> Exercise data
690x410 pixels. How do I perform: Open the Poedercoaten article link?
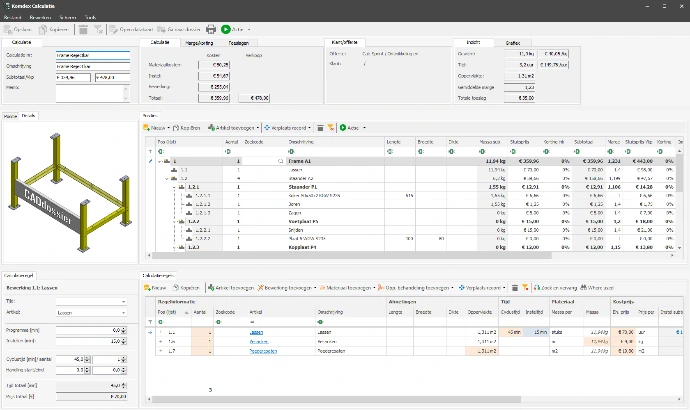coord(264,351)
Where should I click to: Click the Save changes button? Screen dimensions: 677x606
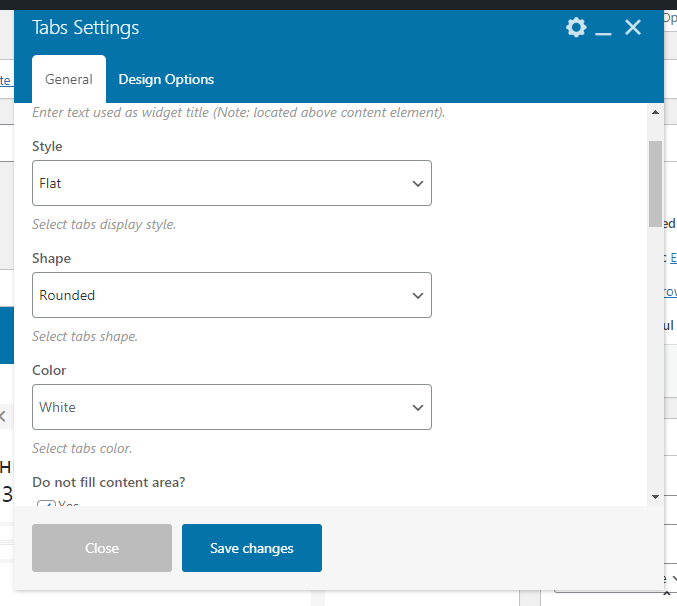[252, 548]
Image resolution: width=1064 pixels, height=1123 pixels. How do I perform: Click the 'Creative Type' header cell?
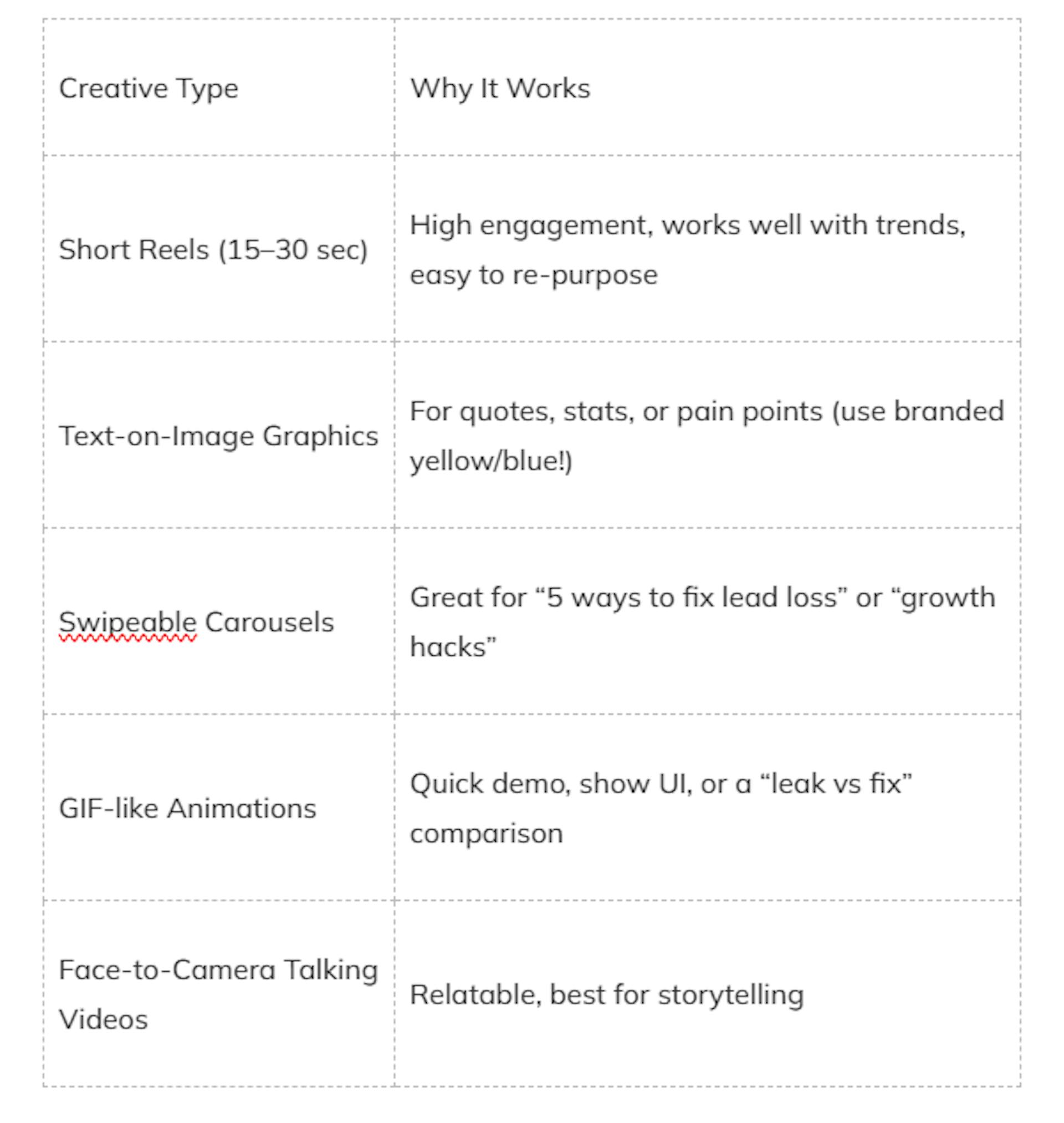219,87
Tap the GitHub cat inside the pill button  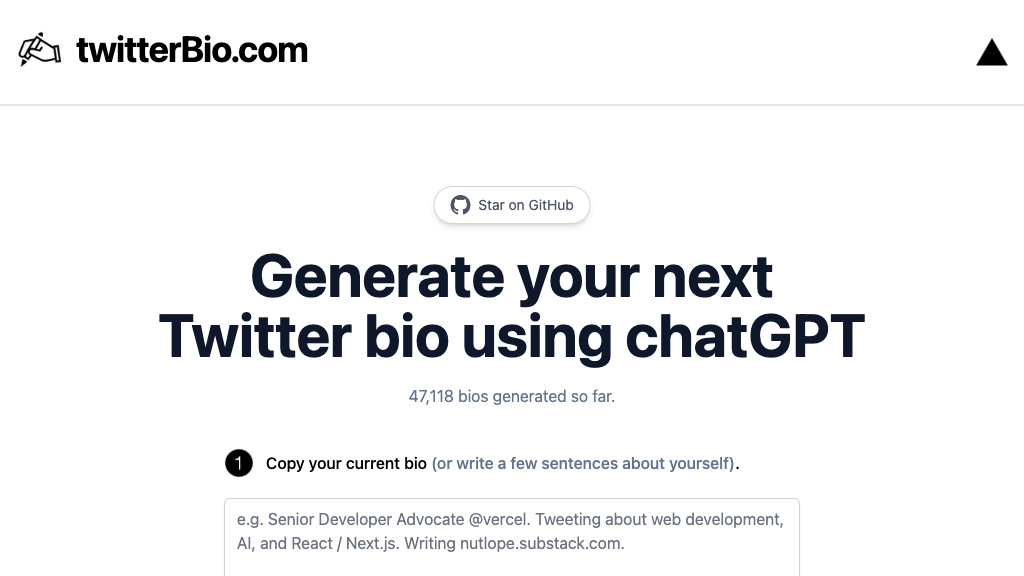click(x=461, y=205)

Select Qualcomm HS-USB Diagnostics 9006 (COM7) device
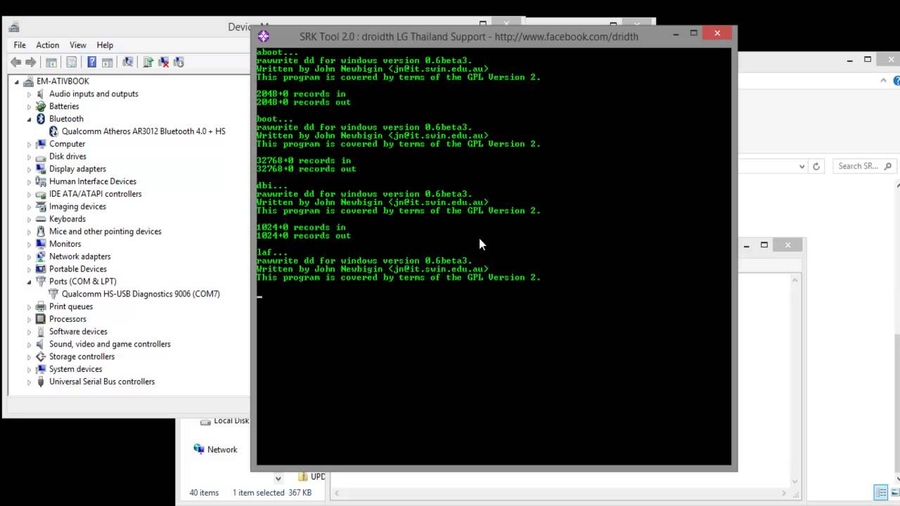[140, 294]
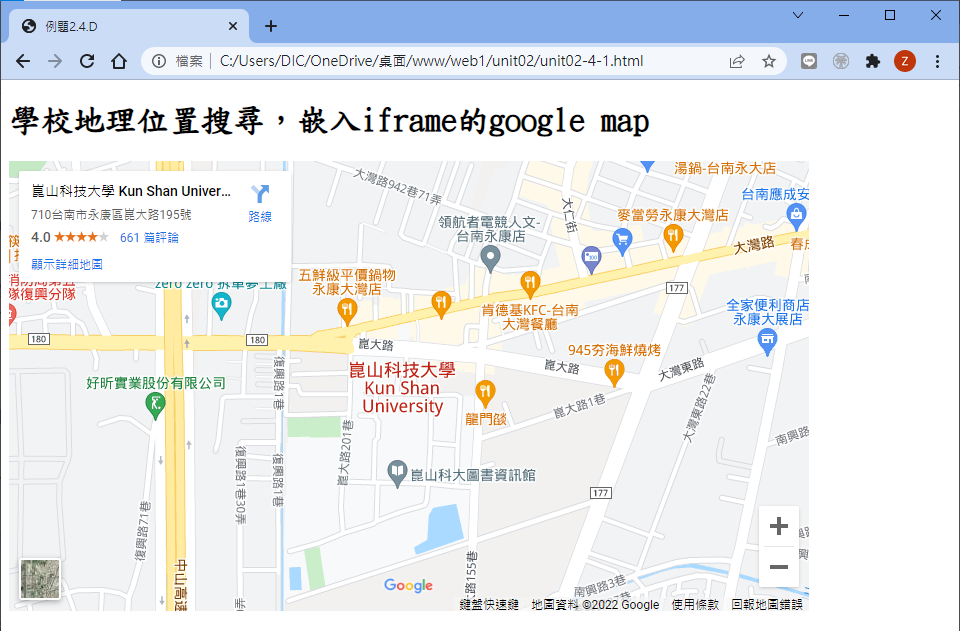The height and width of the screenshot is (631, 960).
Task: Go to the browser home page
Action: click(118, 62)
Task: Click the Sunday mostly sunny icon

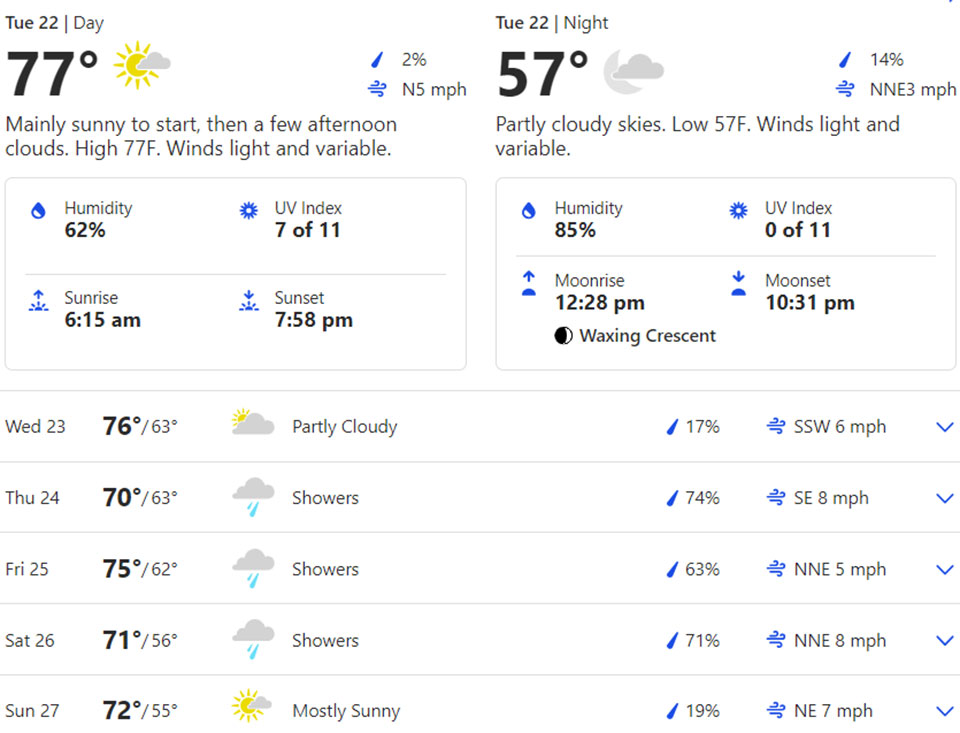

> Task
Turn the records, starting with the line that contains "Select Qualcomm HS-USB" and going on through the end of the records, into a numbered list with no blank lines, leaving out the pictures.

> Correct response
1. Select Qualcomm HS-USB Diagnostics 9006 (COM7) device
2. [140, 294]
3. The height and width of the screenshot is (631, 960).
4. Task: Go to the browser home page
5. Action: click(118, 62)
6. Task: Click the Sunday mostly sunny icon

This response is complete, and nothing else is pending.